Idealizada por Pedro Ferrão Castelo Branco, ela foi a primeira biblioteca do Brasil e da América do Sul. Reinaugurada em 5 de novembro de 1970, hoje, é considerada a maior do estado. A Biblioteca Pública do Estado ou Biblioteca Pública dos Barris, como é mais conhecida, é um dos destinos mais procurados, na cidade, por aqueles que querem ter um contato maior com os livros. Mas passeando por seus andares vemos que, além do riquíssimo acervos de livros, existem os setores de arte, audiovisual, braile, o espaço infantil e as salas de cinema e vídeo. Cada um desenvolvendo um projeto, além do uso do acervo. “Nas salas e nos murais tentamos passar o máximo de informações para o leitor”, ressalta a funcionária Maria de Fátima.

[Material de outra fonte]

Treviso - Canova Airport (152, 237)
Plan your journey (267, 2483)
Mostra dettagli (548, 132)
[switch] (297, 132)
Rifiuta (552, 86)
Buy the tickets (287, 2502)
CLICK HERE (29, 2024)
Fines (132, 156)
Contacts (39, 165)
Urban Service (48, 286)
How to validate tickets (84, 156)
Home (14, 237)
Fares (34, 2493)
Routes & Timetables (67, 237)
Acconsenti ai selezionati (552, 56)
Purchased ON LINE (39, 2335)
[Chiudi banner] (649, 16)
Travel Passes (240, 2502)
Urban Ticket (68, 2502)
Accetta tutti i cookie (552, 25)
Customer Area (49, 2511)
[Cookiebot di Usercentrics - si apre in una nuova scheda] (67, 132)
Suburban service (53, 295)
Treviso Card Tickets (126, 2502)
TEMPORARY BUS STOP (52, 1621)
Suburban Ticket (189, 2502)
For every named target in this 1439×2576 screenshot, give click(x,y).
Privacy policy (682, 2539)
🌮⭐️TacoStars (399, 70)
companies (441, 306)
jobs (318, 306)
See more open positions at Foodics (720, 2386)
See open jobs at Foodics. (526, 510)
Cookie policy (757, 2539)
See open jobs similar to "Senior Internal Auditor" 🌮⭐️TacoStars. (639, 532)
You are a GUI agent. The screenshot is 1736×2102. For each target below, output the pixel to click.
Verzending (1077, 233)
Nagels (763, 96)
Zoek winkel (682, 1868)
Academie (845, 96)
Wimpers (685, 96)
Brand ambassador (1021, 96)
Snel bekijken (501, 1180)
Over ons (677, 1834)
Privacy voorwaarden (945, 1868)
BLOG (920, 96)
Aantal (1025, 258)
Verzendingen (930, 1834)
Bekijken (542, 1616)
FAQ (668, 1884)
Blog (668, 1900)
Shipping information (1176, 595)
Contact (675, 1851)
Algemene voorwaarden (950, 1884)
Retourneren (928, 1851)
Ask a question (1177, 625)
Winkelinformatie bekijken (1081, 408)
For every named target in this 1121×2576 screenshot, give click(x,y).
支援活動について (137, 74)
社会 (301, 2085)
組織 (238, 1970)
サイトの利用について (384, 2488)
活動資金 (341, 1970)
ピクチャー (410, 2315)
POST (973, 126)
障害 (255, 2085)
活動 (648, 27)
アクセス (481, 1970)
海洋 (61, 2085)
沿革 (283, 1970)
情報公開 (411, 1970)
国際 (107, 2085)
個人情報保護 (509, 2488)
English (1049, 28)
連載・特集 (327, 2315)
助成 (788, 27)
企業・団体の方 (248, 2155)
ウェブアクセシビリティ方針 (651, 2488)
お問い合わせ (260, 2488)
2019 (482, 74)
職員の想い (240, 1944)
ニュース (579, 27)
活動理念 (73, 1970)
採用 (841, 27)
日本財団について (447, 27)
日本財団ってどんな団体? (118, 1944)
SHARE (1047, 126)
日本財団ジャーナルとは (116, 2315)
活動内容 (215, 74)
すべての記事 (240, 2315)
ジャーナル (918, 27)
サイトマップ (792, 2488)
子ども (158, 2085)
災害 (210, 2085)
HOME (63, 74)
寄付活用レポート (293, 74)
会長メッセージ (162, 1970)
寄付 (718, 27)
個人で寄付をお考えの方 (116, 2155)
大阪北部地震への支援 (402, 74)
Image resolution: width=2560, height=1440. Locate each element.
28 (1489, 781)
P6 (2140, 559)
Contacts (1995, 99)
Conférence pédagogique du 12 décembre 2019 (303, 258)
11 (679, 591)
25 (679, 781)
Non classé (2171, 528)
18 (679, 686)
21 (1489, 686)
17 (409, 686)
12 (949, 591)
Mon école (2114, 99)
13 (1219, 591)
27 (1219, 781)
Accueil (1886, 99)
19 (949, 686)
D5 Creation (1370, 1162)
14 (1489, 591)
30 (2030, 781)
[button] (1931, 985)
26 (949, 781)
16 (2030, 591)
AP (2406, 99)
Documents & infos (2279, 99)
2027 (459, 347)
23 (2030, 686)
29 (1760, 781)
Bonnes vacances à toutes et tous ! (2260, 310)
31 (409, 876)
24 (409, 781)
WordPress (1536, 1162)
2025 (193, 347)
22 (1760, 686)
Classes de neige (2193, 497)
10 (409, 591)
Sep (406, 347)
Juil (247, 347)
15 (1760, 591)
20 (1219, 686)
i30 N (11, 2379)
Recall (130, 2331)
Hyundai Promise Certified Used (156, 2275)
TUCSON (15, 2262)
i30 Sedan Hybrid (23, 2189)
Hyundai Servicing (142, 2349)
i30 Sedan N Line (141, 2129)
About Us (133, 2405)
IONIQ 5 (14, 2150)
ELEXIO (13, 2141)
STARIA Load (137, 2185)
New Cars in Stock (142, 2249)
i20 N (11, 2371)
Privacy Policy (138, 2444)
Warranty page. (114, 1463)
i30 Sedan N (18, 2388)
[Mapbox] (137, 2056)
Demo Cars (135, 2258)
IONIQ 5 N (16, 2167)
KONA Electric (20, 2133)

Mesmo sendo um centro de informação, a biblioteca não deixa de ser um espaço que promove encontros da população com a cultura e da população consigo mesma, pois suas áreas externas também servem de point de encontro de jovens. “Venho todas as tardes aqui para ver minha namorada e meus brothers que estudam aqui também. Não freqüento a biblioteca, mas os banquinhos ali dentro sim”, falou o estudante Lucas Silveira, de 19 anos. No intervalo das aulas do colégio estadual, que funciona ao lado da biblioteca, os jovens fazem uso dos espaços abertos para namorar, conversar e até mesmo para realizar um ou outro trabalho do colégio. “Aqui eu me concentro melhor para estudar para prova, aí quando vem minhas amigas eu paro de estudar e ficamos contando os babados umas pras outras”, comentou a estudante da 8ª série Milene Cardoso, 16 anos.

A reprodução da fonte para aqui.